Headline.co.id, Temanggung ~ Proses revitalisasi Alun-Alun Temanggung menekankan pentingnya partisipasi masyarakat dalam perencanaan dan pelaksanaan proyek. Paulus Bawole, anggota Tim Ahli dan Perencanaan yang menyusun Feasibility Study (FS) untuk proyek ini, menegaskan bahwa desain ulang alun-alun harus berakar dari aspirasi dan gotong royong masyarakat.
Paulus Bawole menyatakan bahwa keberhasilan revitalisasi tidak hanya bergantung pada anggaran, tetapi lebih pada semangat inklusif dan kolaboratif masyarakat dan pemerintah daerah, dalam hal ini Pemkab Temanggung. “Alun-alun yang ada ini bukan miliknya Pak Bupati, tapi alun-alun ini milik masyarakat semuanya dan digunakan juga untuk masyarakat,” ujar Bawole saat membuka Focus Group Discussion (FGD) di Pendopo Pengayoman, Selasa (11/11/2025).
Bawole menambahkan bahwa pernyataan tersebut menjadi dasar bagi Tim Ahli untuk melibatkan berbagai pihak, mulai dari perangkat daerah, komunitas, hingga masyarakat umum, agar perencanaan revitalisasi benar-benar menjawab kebutuhan nyata pengguna alun-alun. Pelibatan masyarakat ini diharapkan dapat merespons persoalan riil yang dihadapi pengguna, mulai dari pedagang kaki lima hingga kelompok difabel.

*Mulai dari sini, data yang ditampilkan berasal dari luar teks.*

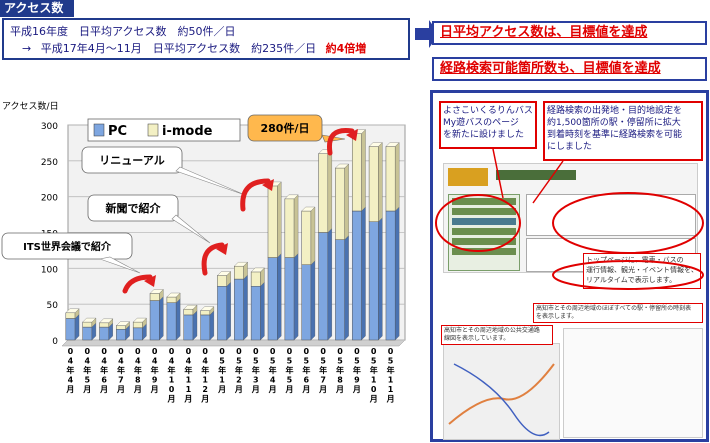 This screenshot has height=443, width=710. I want to click on renewal-annotation: リニューアル, so click(132, 160).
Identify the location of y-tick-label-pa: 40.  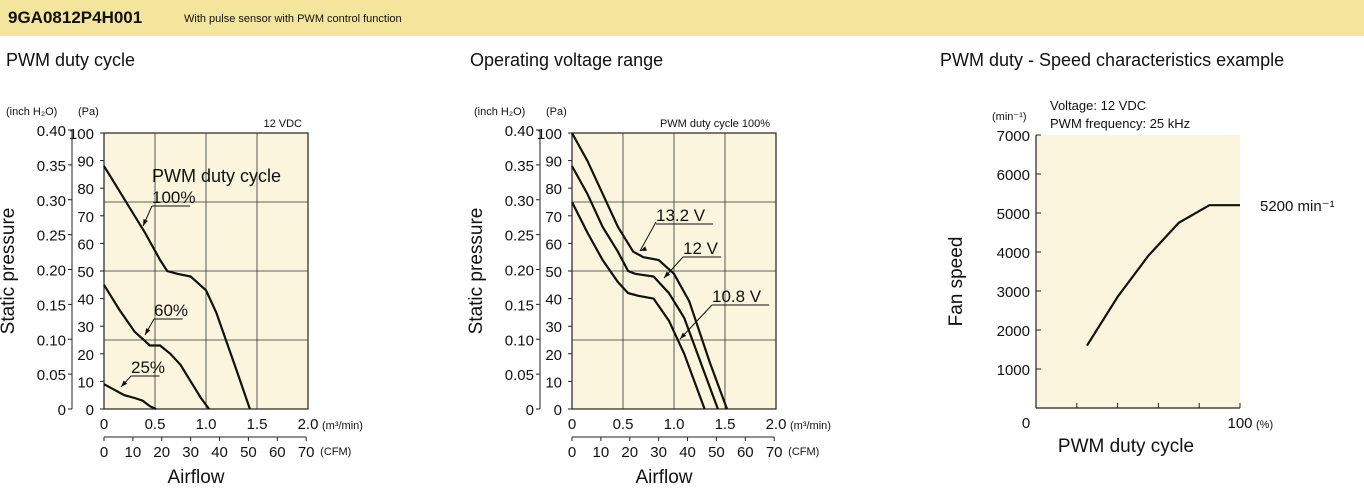
(554, 300).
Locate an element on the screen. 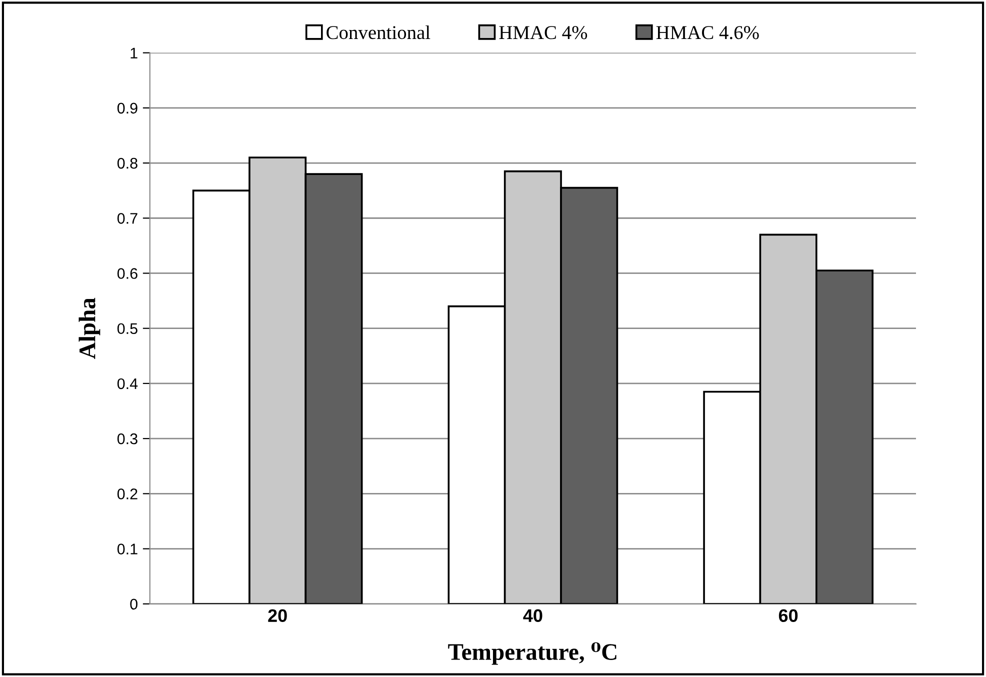 Image resolution: width=986 pixels, height=677 pixels. y-axis-title: Alpha is located at coordinates (89, 328).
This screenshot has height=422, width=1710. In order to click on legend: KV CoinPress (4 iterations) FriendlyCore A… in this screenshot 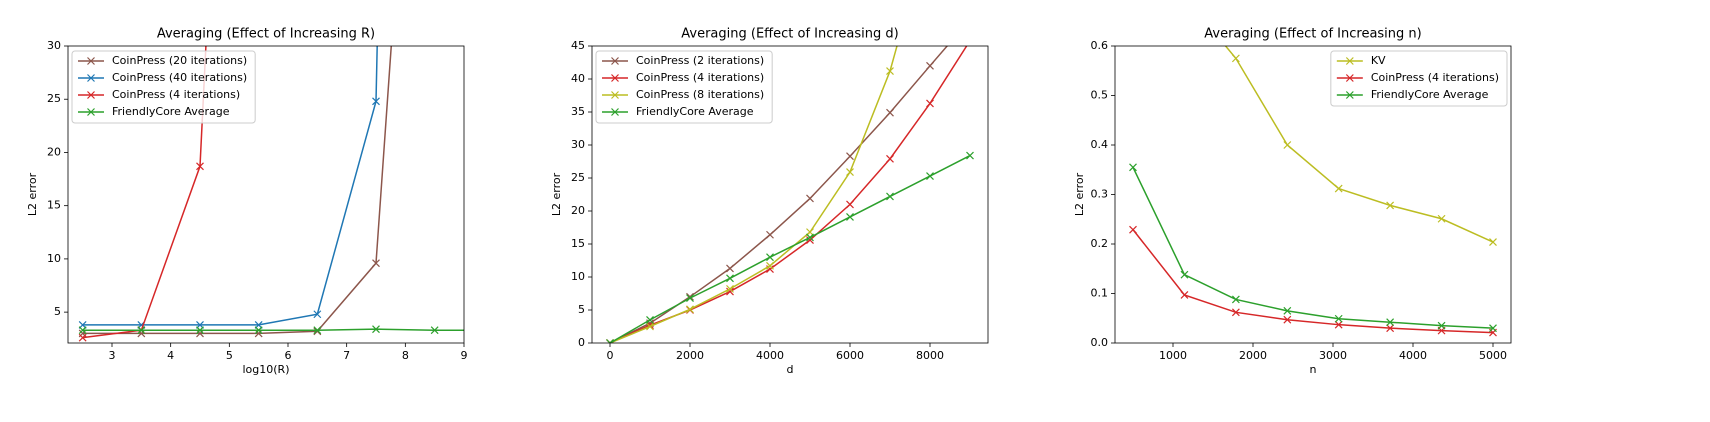, I will do `click(1419, 78)`.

Ia juga menyoroti pentingnya desain yang inklusif dan ramah bagi semua kalangan, termasuk penyandang disabilitas dan lanjut usia. “Inklusif ini bisa dipakai semua orang, bukan hanya kita yang sehat, tapi juga difabel, orang tua, dan kelompok tertentu bisa ikut menemukan manfaatnya,” jelas Bawole. Sebagai contoh, ia menyebut fasilitas guiding blocks atau jalur pemandu bagi tunanetra yang ada saat ini belum berfungsi optimal karena penataannya belum sesuai standar.
Selain aspek inklusivitas, Tim Ahli juga menekankan pentingnya keberlanjutan ekonomi rakyat dan kemudahan pemeliharaan. Menurut Bawole, revitalisasi Alun-Alun Temanggung diharapkan tidak hanya mempercantik kota, tetapi juga memperkuat ekonomi lokal dan menjadi ruang publik yang produktif. “Kalau pemeliharaannya relatif sederhana dan murah, itu bisa dengan mudah kita lakukan,” tutur dia.
Bawole menambahkan bahwa Alun-Alun Temanggung memiliki nilai historis panjang, terekam sejak tahun 1970 hingga 2015, dengan fungsi yang terus berevolusi dari tempat pertemuan penguasa dan rakyat hingga menjadi ruang terbuka hijau dan pusat aktivitas masyarakat. “Kita coba kembalikan kembali alun-alun itu menjadi milik masyarakat,” terang dia.
Ia mendefinisikan alun-alun bukan hanya sebagai ruang publik dan ruang terbuka hijau, tetapi juga identitas wilayah dan titik nol kilometer yang menjadi pusat sejarah serta simbol kehidupan masyarakat Temanggung. FGD ini diharapkan menjadi momentum penting untuk menggali ide perencanaan langsung dari masyarakat, sehingga desain yang dihasilkan nantinya benar-benar fungsional, adaptif, nyaman, aman, dan berkarakter lokal.